La partie d'introduction du personnage principal - très bien campé par Indukuri Sunil Varma (dit "Sunil") - est quant à elle enlevée, comique et s'offre déjà une des séquences folles du film, la scène que j'appelle "La chanson du chômeur télougou", lorsque le héros chante sa détresse juste après s'être fait licencier : une séquence devenue virale sur le net, la grosse scène sfx de cette séquence (chantée) étant bien connue des jeunes amateurs d'animation qui l'ont détourné à foison. Un mème... Ne serait-ce que pour cette scène et son impact mondial (je lisais encore un gros thread twitter très récent qui soulignait la "qualité d'animation" de la scène: "peak animation" comme disent les djeuns), le remake "se justifie". Dommage que les 2 autres séquences de chant ne soient pas aussi fun. Une fois déplacée dans le village natal du héros, l'action se déroule essentiellement dans la maison familiale, avec plein de personnages, de situations vaudevillesques et de quiproquos, avant le grand final en forme de course poursuite et une résolution toute positive (comme dans le film de Keaton).

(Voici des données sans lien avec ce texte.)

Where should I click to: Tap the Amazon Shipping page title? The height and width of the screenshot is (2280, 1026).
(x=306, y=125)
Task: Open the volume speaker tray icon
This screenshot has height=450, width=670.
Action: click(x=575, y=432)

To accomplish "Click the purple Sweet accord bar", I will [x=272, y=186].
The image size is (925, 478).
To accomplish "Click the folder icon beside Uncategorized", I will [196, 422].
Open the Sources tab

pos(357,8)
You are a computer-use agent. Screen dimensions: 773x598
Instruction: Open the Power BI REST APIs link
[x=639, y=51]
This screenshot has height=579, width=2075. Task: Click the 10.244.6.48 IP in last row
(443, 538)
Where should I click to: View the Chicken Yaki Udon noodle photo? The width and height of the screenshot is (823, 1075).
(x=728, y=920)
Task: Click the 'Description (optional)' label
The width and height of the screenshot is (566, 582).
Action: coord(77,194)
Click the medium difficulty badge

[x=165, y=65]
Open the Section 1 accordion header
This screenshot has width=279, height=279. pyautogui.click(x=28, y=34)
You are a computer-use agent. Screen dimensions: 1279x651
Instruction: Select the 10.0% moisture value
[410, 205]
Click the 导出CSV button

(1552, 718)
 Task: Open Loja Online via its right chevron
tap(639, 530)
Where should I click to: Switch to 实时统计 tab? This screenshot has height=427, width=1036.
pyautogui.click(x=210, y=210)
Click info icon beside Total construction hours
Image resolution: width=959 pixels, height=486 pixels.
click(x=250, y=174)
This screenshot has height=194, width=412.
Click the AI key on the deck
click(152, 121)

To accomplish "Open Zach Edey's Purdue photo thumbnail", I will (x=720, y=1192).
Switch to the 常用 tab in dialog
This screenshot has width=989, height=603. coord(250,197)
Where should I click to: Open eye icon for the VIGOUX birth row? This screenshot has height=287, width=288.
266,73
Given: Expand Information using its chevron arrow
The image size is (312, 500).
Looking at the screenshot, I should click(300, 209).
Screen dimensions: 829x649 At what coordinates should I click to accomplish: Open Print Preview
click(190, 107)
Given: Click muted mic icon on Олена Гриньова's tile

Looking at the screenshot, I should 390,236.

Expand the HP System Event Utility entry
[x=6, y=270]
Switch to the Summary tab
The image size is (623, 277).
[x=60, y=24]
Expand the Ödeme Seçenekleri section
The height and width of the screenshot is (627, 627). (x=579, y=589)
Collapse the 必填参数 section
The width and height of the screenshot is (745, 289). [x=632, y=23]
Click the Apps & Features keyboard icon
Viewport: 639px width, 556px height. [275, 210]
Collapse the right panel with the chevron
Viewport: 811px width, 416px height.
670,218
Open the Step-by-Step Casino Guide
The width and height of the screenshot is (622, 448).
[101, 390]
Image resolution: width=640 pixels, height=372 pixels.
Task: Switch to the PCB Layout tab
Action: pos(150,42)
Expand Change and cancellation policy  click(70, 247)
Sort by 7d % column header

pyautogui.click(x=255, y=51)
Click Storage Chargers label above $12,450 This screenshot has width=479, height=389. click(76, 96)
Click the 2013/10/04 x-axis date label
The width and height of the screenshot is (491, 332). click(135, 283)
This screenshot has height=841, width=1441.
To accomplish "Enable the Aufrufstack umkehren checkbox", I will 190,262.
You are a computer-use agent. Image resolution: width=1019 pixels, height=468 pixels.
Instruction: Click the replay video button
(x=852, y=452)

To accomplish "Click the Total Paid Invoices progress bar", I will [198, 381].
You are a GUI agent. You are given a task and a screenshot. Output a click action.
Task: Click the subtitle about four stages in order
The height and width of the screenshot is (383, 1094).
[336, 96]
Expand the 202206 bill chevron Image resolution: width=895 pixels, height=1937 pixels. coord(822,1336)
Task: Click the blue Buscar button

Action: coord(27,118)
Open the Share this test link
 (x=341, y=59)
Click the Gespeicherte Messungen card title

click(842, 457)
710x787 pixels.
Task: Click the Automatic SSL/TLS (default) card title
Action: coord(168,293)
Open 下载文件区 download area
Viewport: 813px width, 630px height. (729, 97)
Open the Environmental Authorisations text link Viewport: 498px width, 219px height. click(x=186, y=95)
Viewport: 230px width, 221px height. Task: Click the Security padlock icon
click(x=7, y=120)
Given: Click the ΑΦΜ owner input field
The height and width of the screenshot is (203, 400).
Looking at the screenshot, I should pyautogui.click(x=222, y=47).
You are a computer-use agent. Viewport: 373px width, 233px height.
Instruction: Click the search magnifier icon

Un mot sur le vélo en passant, accessoire de modernité présent chez Keaton qui introduit son personnage sur un vélo, tout comme Rajamouli qui fait du sien un coursier à vélo et dans le processus le sort du champ de la technologie/modernité (qu'il n'est plus de toute façon) pour le verser dans celui de la magie : il positionne le vélo comme un personnage secondaire, le dotant de la parole (juste méta, en direction du public) avec la voix de l'acteur Ravi Teja et le met en vedette dans deux scènes d'action.
Une très bonne comédie malgré quelques longueurs, filmée avec qualité (il y a plein de plans excellents), qu'il est possible de voir légalement en ligne sur YT, avec sta.